Even the most rational of us may be susceptible sometimes to magical thinking, and I have never been particularly rational when it comes to my relationship with non-human animals. All my life, I have entertained the fantasy that I could learn to speak with dogs, dolphins, eagles, wombats, elephants, and others (though my social ambitions have never extended as far as cockroaches or tapeworms). Clicker training looked to me like the golden key to the peaceable kingdom. Once we understood each other, we could all live together in perfect harmony, the naked and the furry, the crawling and the winged.
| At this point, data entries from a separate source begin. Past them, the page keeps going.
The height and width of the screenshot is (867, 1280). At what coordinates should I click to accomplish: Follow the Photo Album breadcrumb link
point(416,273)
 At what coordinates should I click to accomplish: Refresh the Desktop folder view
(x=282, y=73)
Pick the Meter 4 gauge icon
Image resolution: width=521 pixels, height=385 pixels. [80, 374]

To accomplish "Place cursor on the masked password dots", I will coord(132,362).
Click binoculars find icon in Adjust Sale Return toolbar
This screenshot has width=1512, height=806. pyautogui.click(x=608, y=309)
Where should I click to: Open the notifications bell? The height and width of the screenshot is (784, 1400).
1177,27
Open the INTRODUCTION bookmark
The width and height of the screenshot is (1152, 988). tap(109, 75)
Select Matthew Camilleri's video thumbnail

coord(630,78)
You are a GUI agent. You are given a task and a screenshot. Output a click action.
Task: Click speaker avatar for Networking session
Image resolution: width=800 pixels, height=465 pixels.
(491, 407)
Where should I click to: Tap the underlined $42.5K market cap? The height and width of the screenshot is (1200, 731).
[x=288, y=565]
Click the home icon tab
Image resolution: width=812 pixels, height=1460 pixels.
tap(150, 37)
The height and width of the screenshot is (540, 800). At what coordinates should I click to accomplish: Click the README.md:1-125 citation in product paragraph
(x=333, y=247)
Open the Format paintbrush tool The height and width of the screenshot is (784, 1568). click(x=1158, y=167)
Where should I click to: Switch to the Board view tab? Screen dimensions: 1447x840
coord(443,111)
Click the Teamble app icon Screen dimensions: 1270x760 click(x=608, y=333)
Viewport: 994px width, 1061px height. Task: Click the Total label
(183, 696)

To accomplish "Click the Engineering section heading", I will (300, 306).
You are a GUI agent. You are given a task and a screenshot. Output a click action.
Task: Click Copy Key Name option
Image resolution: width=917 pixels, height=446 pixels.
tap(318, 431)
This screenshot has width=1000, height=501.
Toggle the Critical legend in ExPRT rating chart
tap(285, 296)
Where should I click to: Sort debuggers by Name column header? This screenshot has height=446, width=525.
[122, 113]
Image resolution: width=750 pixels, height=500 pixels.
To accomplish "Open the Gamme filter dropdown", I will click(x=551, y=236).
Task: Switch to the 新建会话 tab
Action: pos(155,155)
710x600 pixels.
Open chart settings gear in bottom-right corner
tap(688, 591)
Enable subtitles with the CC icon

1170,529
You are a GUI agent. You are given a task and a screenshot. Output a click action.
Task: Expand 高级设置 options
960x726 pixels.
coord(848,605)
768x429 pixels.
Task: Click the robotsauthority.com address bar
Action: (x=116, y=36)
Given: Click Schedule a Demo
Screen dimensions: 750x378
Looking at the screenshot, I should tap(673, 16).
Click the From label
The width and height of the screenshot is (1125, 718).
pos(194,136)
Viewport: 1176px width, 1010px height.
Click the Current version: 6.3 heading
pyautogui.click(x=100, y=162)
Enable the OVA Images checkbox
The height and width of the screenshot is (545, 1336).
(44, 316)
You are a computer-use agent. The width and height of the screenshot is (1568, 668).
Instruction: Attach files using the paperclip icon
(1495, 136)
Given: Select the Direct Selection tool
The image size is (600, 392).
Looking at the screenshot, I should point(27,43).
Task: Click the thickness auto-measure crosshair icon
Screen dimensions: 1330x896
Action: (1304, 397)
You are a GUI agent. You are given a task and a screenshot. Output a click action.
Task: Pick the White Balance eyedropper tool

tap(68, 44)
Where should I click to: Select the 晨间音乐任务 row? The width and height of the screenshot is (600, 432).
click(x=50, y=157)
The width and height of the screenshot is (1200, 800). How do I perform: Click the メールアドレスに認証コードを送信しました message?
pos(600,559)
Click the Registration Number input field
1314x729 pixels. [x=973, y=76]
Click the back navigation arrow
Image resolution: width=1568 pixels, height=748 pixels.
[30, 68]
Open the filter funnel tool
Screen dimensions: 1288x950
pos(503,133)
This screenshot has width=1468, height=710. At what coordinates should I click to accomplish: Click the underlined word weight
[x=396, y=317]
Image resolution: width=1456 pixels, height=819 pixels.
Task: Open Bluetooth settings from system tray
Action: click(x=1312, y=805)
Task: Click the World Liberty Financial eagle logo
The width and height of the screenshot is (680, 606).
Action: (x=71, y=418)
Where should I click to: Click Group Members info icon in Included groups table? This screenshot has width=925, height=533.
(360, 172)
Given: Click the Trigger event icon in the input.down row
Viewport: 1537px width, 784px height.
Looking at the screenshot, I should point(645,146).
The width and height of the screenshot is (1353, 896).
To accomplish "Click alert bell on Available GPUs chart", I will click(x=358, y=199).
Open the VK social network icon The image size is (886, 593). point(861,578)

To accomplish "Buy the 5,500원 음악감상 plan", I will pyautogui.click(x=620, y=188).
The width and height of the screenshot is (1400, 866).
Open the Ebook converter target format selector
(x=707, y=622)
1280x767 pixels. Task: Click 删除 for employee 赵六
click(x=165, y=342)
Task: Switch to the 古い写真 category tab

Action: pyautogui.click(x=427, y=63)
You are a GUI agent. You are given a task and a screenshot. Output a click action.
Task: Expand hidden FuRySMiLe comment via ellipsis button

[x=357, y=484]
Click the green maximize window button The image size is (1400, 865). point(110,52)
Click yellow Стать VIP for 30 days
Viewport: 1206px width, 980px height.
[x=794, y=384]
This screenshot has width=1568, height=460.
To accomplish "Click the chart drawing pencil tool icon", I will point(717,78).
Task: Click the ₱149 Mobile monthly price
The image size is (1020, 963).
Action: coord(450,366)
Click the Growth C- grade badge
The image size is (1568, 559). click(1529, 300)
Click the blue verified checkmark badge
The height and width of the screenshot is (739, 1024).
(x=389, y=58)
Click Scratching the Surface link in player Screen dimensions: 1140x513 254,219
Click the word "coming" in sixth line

I had conveniently forgotten that the glorious web of interspecies relationships includes significant and not so peaceable distinctions like the one dividing predators from prey. In my enchantment with the prospect of mutual understanding, I had forgotten that, if you suddenly learned to speak "dog," one of the things you'd likely hear from your adorably hyper new adolescent kelpie mix is, "CAT!! MUST GET CAT!! AAAARGH!! CAT TOO HIGH! MUST VAULT OFF WINDOW SILL!! AARGH!! TRY AGAIN! FOILED AGAIN! TRY BETTER! NEVER GIVE UP! NEVER SURRENDER!!" I think that's a pretty accurate account of Zeke's internal monologue the first time he got loose in a room with Hops. We soon discovered that his antipathy for cats and squirrels was so strong that he would attack any trees or furniture that had once given his enemy safe harbor. (Pete has since wrapped protective chicken wire around the "criminal" fir and cedar in our back yard.)
Thus I learned yet again the value of humility. That old Greek lesson never seems to stick: keep your head down if you don't want the gods to notice and bop you one. Welcome to the great cosmic game of whack-a-mole!
On the upside, Zeke found his new name. "Pazzo" is Italian for crazy.